A Maryland eviction notice is a document used by landlords or property management companies before starting the eviction process. The form must be written according to Maryland state law, outline the lease term violations (like failure to pay rent by the due date), and give your tenant the legally required time to respond or vacate the property.
Download a free eviction notice customized for Maryland state law below in MS Word (.docx) or Adobe PDF format.
Eviction Laws & Requirements
- Eviction Lawsuit: Maryland Real Property Code §§ 8-401 – 8-402.1.
- Grace Period for Rent Payment: No grace period for non-payment of rent unless stated in the lease agreement (§ 8-401).

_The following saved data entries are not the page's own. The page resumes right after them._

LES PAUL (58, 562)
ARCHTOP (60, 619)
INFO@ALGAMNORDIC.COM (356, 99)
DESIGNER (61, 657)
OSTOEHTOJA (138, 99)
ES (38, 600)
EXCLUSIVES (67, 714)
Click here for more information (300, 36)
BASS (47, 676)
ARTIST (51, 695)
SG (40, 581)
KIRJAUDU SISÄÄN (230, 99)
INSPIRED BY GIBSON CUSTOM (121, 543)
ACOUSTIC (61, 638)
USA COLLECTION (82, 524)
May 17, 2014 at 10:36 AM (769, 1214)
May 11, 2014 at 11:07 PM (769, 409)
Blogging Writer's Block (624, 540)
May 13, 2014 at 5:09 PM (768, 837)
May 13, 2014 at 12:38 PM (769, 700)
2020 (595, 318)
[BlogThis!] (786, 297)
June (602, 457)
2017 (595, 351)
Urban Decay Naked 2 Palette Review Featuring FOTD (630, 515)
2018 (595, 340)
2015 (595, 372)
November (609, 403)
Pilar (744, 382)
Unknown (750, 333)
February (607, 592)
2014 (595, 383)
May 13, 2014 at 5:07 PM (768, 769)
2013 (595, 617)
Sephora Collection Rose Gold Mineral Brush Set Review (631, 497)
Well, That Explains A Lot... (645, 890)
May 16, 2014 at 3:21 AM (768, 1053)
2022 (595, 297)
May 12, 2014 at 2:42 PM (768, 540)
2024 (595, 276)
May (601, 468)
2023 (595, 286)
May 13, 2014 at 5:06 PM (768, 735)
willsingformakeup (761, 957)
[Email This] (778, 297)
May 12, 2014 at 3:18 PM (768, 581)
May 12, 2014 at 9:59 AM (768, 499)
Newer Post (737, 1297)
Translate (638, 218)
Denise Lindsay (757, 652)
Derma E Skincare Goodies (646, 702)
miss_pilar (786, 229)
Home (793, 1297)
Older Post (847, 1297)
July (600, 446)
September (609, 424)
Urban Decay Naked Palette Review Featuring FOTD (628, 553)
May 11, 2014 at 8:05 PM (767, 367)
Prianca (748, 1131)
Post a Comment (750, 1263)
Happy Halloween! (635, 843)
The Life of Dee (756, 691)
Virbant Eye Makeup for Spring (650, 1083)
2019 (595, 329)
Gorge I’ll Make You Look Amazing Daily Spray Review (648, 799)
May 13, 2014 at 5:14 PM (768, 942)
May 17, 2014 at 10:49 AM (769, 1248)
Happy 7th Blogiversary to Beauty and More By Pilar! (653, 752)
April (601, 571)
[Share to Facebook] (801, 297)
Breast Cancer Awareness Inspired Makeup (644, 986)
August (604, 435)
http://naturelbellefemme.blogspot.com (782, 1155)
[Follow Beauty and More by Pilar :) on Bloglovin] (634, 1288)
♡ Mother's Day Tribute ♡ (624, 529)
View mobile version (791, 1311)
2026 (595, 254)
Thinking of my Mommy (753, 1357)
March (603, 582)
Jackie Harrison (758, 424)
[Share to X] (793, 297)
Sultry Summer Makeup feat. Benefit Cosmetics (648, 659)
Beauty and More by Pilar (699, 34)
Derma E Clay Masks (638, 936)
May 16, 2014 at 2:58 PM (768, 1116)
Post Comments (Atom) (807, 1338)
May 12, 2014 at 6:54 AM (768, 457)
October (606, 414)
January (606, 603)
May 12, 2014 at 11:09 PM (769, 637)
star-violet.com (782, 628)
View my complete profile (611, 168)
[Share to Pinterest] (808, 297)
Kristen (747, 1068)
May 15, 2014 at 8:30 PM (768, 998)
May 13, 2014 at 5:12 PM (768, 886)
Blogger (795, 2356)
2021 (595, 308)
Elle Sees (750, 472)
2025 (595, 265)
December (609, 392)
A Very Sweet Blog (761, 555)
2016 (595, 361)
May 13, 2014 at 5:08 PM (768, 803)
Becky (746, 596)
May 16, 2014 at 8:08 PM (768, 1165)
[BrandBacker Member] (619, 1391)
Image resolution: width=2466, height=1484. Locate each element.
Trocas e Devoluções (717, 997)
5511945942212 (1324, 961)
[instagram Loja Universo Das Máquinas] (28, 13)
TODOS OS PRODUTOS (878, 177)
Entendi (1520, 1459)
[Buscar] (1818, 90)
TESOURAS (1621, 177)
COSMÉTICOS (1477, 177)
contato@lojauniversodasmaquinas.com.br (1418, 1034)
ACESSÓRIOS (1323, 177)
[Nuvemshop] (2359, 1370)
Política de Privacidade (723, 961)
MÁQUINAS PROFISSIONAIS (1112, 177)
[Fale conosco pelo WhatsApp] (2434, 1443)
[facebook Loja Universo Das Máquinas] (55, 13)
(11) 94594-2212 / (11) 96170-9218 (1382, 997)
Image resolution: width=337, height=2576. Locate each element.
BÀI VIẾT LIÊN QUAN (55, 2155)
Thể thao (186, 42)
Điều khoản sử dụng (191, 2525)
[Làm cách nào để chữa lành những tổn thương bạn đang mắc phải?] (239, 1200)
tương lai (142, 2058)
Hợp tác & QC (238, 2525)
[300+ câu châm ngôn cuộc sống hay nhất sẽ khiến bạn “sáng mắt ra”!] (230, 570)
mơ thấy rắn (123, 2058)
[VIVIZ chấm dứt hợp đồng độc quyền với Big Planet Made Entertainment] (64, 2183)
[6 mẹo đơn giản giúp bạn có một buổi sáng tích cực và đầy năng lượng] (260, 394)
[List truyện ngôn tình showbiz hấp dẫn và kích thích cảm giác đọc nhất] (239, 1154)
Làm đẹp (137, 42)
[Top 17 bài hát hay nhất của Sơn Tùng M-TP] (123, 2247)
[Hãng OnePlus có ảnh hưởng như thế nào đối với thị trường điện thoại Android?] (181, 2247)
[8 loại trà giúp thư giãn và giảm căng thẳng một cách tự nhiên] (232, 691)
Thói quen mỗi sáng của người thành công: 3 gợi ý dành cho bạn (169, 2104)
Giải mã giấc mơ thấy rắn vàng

- Late or Non-Payment of Rent Notice: 10 days (§ 8-401).
- Non-Compliance with Lease Notice: 30 days (§ 8-402.1(a)(1)(i)2.A).
- Dangerous or Harmful Activity Notice: 14 days (§ 8-402.1(a)(1)(i)2.B).
- Substantial Damage to Property Notice: 14 days (§ 8-402.1(a)(1)(i)2.B).
- Lease Termination (Month-to-Month) notice: 60 days (§ 8-402).
How to Evict a Tenant in Maryland
An eviction action (otherwise known as a Wrongful Detainer Action) in Maryland should be guided by Maryland Real Property Code §§ 8-401 through 8-402.1.
Step 1- Send Eviction Notice
If the tenant violates any lease terms or you want to end a month-to-month tenancy, you or your attorney must first provide the appropriate type of eviction notice. The type of Maryland eviction notice you select depends on the lease violation and the provisions in the original rental agreement.
It should be sent by first-class certified mail, affixed to the property door, or by electronic delivery (if the tenant previously agreed to the electronic method).
Step 2 – File Initial Court Documents for Eviction
If the tenant doesn’t comply with the eviction notice, you can request the required court forms for an eviction action from the appropriate District Court based on where the property is located.
The written notice or complaint must include the address of the leased premises, details of the tenancy, and reasons for the eviction, including, if relevant, how much rent is due. Along with the initial court forms, you must also pay a filing fee, depending on the type of eviction and where the property is located.
Step 3 – Serve Tenant
The tenant must be given a copy of the documents the landlord filed in court. The landlord can request the local county sheriff deliver the Complaint and District Court Summons to the tenant, either in person or through first-class certified mail. The tenant must appear before a judicial officer on a specific court date to respond to the eviction action.
If the eviction is based on non-payment of rent, the tenant can stop the eviction by paying rent in full, along with any late fees and court costs, by the day of the trial. The eviction stops if the tenant pays rent in full before the judge makes a final judgment.
Step 4 – Court Judgement
If the tenant doesn’t appear in court (results in a default judgment for the landlord) or the judge rules in favor of the landlord, the court will enter a judgment for possession. The tenant is allowed four (4) business days to leave the property.
Step 5 – Petition for Warrant
If the tenant fails to vacate the property within four (4) business days, the landlord must file a Petition for Warrant of Restitution, which can only be obtained from the District Court. The landlord provides the signed warrant to the sheriff’s department, which may evict the tenant.
Related Maryland Court Forms
Maryland requires physical copies of court forms to be obtained in person. However, there are a couple of samples available on the Maryland Court website for reference:
- Notice of Intent to File a Complaint for Summary Ejectment (Failure to Pay Rent) (DC-CV-115).
- Sample Complaint, Failure to Pay Rent Form (DC-CV-082): The act of filing a complaint must be completed by the landlord or their lawyer and include the reason/s for eviction. It must be filed with the District Court in the county where the property is located.
- Petition for Warrant of Restitution (DC-CV-081): Once approved by the court, this form lets a landlord have the sheriff remove their tenant if they refuse to vacate the property.
- The eviction must occur within 60 days after the court orders the Warrant of Restitution, and you must file the request for such a Warrant within 60 days of the court’s original judgment. Eviction proceedings cannot take place on a Sunday or holiday.